• [Your instructions]: Please give the lines of the items below, from the line containing "This screenshot has width=358, height=230." through the line containing "will [94, 287].", as a JSON list of strings with one string per line and blank lines left out.

start Dataset content

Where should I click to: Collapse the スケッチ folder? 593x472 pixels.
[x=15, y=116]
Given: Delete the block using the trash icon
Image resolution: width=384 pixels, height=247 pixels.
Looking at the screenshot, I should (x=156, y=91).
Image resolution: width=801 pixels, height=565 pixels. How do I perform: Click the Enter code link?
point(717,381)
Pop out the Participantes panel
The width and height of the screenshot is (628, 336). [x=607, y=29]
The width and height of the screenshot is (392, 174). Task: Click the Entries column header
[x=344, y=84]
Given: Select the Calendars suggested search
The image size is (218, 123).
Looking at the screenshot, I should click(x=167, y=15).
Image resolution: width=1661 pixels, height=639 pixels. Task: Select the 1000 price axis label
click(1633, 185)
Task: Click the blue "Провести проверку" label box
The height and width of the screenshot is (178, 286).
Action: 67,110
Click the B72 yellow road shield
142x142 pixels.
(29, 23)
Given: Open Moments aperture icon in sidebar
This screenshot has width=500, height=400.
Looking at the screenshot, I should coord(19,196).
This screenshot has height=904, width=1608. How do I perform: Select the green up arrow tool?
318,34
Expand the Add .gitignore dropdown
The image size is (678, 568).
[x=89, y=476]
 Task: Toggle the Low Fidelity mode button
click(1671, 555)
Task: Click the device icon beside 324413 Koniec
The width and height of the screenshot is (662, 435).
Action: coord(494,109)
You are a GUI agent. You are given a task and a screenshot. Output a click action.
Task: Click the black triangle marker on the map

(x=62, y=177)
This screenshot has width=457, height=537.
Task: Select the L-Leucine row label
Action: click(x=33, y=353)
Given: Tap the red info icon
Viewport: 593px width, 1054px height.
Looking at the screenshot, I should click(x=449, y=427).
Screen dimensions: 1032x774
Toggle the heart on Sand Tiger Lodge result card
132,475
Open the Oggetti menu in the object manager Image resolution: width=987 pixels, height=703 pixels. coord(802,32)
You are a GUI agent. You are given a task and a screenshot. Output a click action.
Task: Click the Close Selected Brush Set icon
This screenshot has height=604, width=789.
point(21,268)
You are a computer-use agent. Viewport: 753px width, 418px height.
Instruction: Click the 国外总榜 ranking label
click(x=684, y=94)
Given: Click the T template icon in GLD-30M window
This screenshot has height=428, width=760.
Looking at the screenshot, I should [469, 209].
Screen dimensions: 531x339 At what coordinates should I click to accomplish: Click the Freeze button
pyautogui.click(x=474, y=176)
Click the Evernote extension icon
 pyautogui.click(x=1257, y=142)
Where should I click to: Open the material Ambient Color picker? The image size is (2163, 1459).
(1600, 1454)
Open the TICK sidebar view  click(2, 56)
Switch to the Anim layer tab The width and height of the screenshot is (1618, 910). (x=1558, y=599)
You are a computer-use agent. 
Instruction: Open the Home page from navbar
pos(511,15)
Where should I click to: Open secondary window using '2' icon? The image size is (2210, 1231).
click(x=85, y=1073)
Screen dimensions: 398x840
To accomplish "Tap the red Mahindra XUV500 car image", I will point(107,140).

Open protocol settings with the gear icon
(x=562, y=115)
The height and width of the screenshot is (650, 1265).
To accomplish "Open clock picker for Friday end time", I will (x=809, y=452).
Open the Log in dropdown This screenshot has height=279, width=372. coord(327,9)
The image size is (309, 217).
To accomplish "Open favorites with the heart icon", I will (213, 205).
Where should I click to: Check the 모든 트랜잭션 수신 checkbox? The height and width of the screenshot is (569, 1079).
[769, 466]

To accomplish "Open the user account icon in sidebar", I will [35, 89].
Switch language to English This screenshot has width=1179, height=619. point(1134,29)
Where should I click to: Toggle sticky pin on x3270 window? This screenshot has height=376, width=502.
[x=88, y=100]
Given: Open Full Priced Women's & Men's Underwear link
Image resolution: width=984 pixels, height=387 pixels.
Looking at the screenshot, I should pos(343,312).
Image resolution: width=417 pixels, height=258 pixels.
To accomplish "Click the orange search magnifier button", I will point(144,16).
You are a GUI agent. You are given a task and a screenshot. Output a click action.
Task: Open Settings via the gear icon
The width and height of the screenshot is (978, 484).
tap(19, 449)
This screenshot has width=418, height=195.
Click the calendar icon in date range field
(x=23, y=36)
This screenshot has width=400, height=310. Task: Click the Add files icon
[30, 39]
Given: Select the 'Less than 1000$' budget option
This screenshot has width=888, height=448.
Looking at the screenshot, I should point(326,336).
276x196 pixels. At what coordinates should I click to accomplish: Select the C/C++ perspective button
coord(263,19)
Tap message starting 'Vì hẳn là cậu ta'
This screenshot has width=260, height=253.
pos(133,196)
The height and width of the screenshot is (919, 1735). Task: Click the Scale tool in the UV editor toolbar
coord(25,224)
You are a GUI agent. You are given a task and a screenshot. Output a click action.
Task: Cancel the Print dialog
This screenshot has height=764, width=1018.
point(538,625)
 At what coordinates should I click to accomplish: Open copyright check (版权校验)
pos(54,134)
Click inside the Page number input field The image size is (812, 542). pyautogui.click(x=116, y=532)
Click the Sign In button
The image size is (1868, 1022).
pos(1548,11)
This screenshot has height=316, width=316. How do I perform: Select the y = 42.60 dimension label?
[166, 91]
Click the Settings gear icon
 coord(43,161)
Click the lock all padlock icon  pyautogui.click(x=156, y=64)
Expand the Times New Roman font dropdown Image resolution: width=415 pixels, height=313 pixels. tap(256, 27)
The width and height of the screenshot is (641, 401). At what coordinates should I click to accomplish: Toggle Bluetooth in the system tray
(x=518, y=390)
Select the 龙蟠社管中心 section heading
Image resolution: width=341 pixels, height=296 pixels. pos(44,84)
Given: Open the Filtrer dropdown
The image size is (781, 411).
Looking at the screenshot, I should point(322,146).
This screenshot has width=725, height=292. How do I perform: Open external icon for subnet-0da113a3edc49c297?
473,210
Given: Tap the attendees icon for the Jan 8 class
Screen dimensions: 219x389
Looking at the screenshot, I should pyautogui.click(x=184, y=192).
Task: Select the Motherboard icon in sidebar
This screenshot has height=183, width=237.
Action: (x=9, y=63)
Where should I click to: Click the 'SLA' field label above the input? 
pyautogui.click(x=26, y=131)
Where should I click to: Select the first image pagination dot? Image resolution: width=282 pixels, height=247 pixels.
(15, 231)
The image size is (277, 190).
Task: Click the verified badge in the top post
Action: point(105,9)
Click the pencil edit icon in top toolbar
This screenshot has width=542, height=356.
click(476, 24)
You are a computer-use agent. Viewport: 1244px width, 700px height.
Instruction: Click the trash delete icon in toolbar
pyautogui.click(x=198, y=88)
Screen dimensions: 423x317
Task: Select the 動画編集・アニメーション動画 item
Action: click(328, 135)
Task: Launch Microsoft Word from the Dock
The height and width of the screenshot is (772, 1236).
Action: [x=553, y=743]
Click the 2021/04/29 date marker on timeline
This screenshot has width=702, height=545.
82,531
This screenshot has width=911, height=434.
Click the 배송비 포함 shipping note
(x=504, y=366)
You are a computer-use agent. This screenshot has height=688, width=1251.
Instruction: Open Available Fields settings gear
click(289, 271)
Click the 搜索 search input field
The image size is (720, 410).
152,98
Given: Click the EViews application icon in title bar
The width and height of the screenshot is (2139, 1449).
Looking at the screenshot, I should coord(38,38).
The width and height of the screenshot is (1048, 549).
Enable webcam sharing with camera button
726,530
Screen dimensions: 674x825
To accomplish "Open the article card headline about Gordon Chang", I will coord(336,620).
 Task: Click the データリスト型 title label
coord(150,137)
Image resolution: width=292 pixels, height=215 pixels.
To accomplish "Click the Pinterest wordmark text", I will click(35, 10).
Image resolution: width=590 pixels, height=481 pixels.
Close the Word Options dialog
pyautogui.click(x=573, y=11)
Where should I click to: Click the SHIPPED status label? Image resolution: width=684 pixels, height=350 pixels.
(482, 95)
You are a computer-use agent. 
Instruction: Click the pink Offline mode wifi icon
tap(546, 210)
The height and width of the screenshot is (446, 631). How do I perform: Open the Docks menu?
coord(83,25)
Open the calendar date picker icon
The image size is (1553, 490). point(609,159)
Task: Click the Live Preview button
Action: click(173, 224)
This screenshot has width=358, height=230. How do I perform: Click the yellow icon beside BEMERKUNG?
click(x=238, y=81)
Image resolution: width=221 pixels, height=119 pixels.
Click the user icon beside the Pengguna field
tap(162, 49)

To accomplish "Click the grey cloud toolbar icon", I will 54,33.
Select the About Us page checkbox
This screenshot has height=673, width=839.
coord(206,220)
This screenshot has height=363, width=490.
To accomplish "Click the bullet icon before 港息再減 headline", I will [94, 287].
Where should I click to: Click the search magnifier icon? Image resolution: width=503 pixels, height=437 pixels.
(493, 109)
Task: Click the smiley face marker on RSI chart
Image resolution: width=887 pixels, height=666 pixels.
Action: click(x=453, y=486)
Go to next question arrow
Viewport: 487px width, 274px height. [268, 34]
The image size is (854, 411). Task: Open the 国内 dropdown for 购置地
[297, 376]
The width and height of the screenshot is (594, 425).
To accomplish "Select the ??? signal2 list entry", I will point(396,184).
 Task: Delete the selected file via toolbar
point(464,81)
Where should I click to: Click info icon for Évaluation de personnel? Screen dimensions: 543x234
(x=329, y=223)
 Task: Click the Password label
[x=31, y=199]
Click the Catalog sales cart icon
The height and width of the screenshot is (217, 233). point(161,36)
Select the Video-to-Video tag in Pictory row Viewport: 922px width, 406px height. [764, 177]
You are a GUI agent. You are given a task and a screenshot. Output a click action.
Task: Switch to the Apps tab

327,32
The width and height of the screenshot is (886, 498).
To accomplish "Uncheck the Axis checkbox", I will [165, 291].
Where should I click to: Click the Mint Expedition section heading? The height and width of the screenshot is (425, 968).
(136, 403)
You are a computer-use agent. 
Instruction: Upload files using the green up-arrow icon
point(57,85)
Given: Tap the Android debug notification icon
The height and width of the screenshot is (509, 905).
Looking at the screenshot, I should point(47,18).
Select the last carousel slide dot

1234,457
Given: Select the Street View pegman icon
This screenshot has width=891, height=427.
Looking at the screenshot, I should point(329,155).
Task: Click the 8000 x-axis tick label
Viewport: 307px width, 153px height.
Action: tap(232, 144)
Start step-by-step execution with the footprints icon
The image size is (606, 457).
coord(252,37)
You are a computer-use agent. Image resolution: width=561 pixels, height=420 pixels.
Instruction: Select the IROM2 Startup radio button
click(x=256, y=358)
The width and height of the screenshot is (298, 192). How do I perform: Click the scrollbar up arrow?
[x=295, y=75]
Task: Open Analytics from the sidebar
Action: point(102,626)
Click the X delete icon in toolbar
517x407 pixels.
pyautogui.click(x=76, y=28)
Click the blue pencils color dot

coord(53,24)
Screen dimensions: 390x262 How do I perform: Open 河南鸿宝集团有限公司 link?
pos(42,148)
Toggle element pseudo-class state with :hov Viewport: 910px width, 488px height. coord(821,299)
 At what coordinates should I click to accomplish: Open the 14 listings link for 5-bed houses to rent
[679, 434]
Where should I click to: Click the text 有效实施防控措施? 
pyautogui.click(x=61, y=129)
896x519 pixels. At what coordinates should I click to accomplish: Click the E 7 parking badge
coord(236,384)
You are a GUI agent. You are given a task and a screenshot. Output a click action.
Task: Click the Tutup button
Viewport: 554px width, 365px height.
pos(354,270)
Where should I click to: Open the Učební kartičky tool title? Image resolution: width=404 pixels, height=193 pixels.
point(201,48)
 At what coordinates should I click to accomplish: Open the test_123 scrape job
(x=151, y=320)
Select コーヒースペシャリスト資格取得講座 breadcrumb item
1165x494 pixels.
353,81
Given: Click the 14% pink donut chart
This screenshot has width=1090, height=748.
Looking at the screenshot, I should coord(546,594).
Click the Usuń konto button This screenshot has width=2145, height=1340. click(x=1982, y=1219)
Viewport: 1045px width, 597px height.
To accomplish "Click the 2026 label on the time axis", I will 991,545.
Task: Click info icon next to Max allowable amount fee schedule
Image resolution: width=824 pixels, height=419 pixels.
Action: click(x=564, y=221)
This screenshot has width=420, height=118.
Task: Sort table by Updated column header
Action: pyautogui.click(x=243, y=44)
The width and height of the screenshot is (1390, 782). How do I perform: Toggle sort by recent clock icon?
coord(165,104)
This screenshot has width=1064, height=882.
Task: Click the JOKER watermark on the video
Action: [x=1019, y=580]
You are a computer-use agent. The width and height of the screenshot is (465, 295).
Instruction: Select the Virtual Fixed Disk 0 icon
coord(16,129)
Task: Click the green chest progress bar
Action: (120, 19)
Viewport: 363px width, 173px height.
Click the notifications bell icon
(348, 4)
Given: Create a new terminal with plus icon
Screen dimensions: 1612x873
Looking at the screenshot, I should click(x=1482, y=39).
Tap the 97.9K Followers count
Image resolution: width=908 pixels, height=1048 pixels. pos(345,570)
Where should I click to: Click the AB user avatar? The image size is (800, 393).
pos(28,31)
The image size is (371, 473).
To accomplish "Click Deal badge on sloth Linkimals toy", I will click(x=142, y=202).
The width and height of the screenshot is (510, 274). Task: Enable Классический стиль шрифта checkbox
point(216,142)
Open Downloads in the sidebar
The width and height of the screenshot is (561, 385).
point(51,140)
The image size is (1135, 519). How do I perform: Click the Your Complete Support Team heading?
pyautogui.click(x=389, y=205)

end Dataset content

• [Answer for the task]:
[
  "This screenshot has width=358, height=230. How do I perform: Click the yellow icon beside BEMERKUNG?",
  "click(x=238, y=81)",
  "Image resolution: width=221 pixels, height=119 pixels.",
  "Click the user icon beside the Pengguna field",
  "tap(162, 49)",
  "To accomplish \"Click the grey cloud toolbar icon\", I will 54,33.",
  "Select the About Us page checkbox",
  "This screenshot has height=673, width=839.",
  "coord(206,220)",
  "This screenshot has height=363, width=490.",
  "To accomplish \"Click the bullet icon before 港息再減 headline\", I will [94, 287]."
]